* [The problem]:
Could you copy the passage below about the District of Columbia Urban Tree Plan word for word?

* [Selected excerpt]:
Yet, the District of Columbia Urban Tree Plan fails to include many important sociodemographic factors (which would provide a robust measure of potential disparities) in their plan to identify areas for prioritizing tree planting. To note, the District does not mention prioritizing sociodemographic equity, nor does it mention the use of race, ethnicity, age, gender, disadvantage, disability, or immigration status to measure such disparities. Consequently, they fail to include multiple measures of equity in their plans: opening the city up to further inequities in a variety of outcomes.

* [Dataset]:
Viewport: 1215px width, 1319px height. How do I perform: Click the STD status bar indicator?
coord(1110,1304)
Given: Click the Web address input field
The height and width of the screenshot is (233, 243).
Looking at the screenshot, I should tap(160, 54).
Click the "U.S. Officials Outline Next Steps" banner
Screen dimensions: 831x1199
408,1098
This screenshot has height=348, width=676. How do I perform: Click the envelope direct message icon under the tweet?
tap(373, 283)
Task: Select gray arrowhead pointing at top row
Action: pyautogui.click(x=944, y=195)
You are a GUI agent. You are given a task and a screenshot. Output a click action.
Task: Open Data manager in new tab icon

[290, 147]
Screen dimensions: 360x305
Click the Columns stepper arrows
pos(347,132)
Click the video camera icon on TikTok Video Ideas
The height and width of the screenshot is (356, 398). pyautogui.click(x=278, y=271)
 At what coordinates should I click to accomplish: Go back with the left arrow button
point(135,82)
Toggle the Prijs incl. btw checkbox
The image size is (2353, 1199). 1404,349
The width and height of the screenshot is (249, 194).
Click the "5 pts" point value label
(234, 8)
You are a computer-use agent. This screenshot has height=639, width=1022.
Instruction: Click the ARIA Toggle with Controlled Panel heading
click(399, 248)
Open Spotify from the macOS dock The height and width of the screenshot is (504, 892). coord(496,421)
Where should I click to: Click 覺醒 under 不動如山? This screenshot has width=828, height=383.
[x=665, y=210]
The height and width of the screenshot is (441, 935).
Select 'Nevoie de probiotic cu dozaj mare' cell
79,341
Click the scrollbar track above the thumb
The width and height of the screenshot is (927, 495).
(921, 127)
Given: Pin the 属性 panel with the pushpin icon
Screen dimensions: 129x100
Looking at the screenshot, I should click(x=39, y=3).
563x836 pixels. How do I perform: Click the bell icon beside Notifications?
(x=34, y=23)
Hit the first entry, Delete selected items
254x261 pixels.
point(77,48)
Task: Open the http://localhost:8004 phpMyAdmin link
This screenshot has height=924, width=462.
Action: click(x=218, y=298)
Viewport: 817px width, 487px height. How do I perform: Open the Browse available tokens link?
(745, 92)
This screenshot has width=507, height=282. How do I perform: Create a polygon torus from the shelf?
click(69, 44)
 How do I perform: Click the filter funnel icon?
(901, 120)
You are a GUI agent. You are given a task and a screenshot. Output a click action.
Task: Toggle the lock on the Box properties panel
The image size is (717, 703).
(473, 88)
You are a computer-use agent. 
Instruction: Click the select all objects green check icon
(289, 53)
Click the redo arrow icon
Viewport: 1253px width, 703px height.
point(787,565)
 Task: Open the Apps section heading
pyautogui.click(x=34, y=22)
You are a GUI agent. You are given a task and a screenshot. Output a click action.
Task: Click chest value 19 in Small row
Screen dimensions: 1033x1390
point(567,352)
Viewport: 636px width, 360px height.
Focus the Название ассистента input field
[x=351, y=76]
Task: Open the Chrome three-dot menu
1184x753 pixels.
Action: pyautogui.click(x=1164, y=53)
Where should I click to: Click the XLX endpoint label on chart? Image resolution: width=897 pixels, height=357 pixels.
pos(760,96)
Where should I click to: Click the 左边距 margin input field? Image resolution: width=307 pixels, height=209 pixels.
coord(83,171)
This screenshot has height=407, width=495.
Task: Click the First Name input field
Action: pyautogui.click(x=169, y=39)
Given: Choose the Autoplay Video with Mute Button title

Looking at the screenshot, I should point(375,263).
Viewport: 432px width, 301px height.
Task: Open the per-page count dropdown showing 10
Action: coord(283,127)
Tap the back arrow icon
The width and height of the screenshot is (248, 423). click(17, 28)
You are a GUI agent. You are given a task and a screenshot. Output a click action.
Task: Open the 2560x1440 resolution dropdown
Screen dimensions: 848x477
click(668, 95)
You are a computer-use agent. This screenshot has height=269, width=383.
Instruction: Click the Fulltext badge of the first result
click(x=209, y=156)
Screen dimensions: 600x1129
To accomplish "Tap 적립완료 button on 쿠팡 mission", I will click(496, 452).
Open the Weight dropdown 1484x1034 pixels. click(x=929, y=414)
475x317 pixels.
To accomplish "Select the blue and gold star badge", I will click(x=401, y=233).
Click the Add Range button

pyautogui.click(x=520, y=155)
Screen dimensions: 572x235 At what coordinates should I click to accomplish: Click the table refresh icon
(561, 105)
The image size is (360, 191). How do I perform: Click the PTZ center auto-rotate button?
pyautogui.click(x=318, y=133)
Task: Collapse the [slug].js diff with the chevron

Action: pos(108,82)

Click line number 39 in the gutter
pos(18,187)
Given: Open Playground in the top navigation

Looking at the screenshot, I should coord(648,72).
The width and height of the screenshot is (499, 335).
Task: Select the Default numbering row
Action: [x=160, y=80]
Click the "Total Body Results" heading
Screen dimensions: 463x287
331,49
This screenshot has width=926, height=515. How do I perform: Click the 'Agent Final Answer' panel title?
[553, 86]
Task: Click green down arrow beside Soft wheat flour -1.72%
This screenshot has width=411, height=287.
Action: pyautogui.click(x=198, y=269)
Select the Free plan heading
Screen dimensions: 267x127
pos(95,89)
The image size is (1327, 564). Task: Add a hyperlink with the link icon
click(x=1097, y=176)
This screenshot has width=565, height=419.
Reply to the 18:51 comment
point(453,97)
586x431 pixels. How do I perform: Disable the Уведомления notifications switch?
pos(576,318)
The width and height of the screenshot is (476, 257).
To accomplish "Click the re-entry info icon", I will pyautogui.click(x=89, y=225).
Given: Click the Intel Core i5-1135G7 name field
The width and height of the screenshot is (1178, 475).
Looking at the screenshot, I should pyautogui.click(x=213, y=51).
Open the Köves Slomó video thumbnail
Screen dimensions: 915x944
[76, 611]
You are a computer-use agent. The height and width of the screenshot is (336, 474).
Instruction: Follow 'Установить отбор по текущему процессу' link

* [Expected output]:
Yet, the District of Columbia Urban Tree Plan fails to include many important sociodemographic factors (which would provide a robust measure of potential disparities) in their plan to identify areas for prioritizing tree planting. To note, the District does not mention prioritizing sociodemographic equity, nor does it mention the use of race, ethnicity, age, gender, disadvantage, disability, or immigration status to measure such disparities. Consequently, they fail to include multiple measures of equity in their plans: opening the city up to further inequities in a variety of outcomes.